Hello!
I am new to ChIP-seq analysis and I am proceeding with bamCompare to generate a .bw file from two .bam files (one ChIPed and one input). In my ChIP experiment I am investigating enrichment of a very broad histone mark, which can cover up to megabases along the genome.
To do so, I am using the following command line:
bamCompare -b1 aln_results/aln_sorted/WT_1.1_NT.srt.bam -b2 aln_results/aln_sorted/WT_1.1_NT.input.srt.bam -o IGV/WT_1.1_NT/WT_1.1_NT.scale.bw -p 3 -bl hg19/blacklist/blacklist_hg19.merged.bed --effectiveGenomeSize 2864785220 -e --ignoreDuplicates -bs 20000 --smoothLength 200000
When I visualize my output in the IGV genome browser, I notice that almost all the genomic regions show negative values, which makes me wonder a bit. I am aware of the fact that, by default, the --operation parameter is set to log2 and, therefore, negative values are expected. However, for visualization purposes, I tried to set "--operation mean" and now I got positive values in the output and in the genome browser track.
Consequently, I am wondering how appropriate is to set --operation to "mean" or any other option, rather than computing log2 ratio between ChIP and input samples.
Moreover, would it be appropriate to also set a normalization method, such as BPM, or would you suggest to use scaling factors instead?
Thanks!
Thanks for your reply!
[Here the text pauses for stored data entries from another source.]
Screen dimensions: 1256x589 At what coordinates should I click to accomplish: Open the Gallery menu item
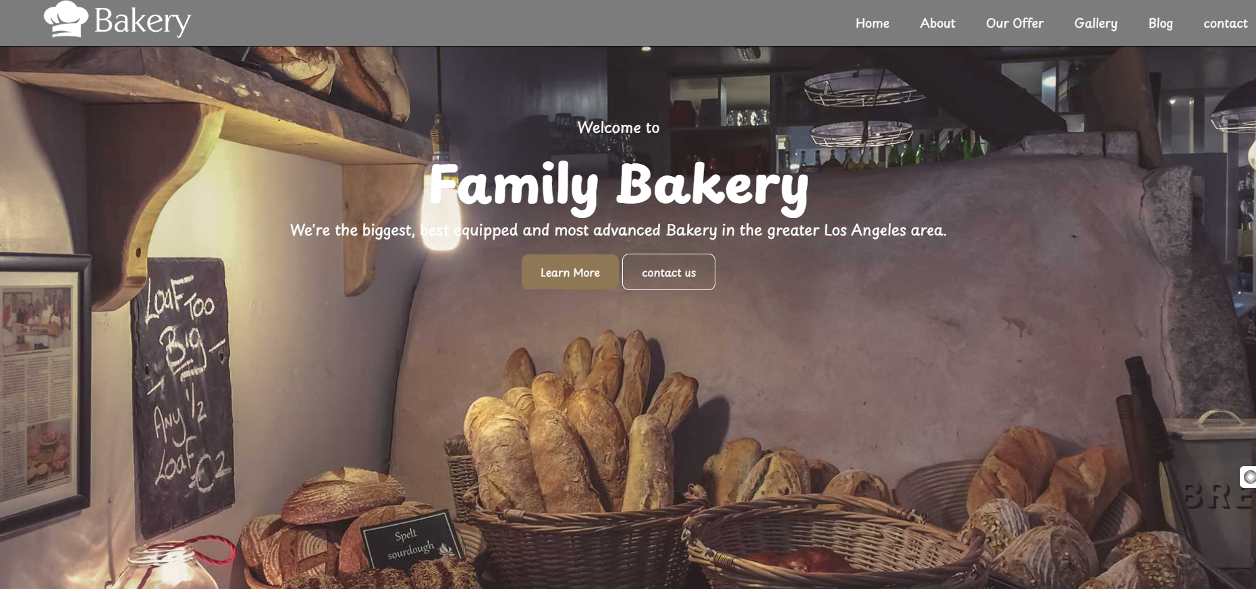[x=1095, y=24]
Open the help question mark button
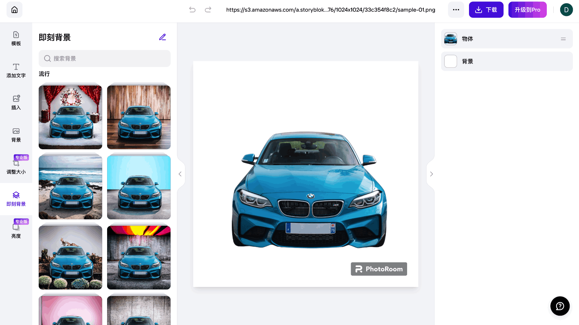579x325 pixels. point(560,306)
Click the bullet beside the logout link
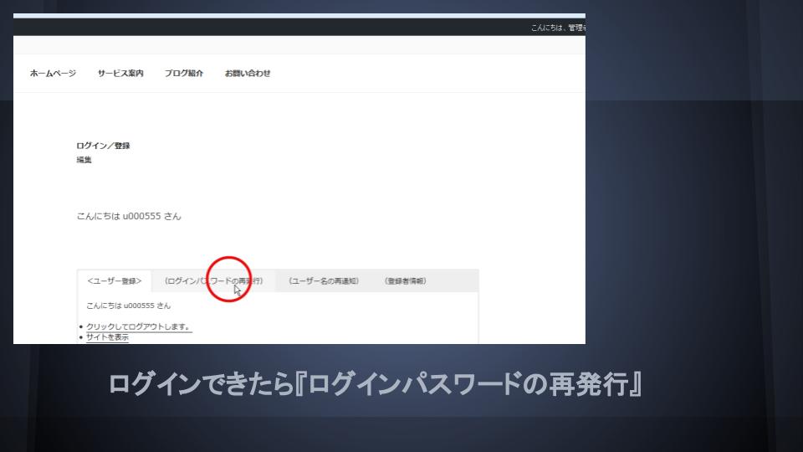 click(x=80, y=326)
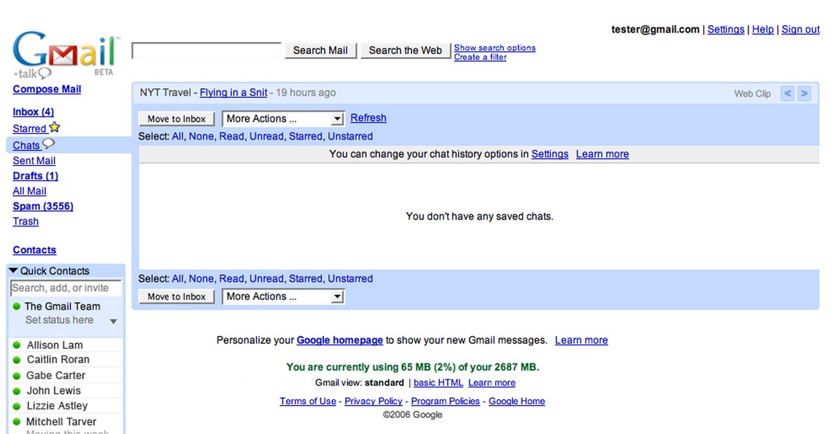
Task: Click the Search, add, or invite field
Action: tap(65, 288)
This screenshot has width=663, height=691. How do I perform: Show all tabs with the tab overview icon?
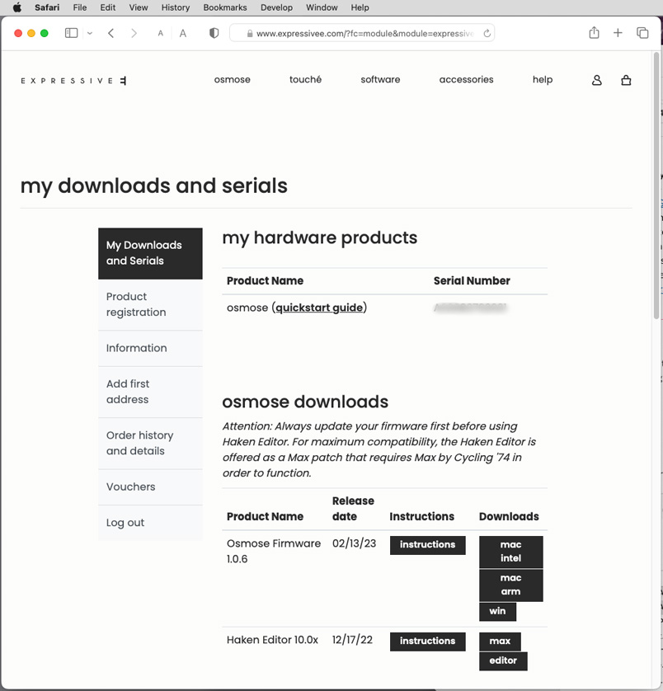coord(642,33)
Indeed, I figured out that the mean option is not at all what I need and that it is only suitable for merging replicates, as you also mentioned. I have tried different normalization and scaling options within the bamCompare function, but apparently none of them seems to satisfy my intentions. When I set the --operation parameter to "ratio" I get now only positive values but the track in the genome browser is so messy and "compact", even selecting a small bin size (I am not sure if I have been clear enough). Using ratio I can barely spot differences in enrichment regions, which are instead way clearer using the default log2ratio.
How would you suggest me to proceed at this time? Looks pretty clear that my input samples have a deeper sequencing depth than my ChIPed ones. This makes me kind of worried.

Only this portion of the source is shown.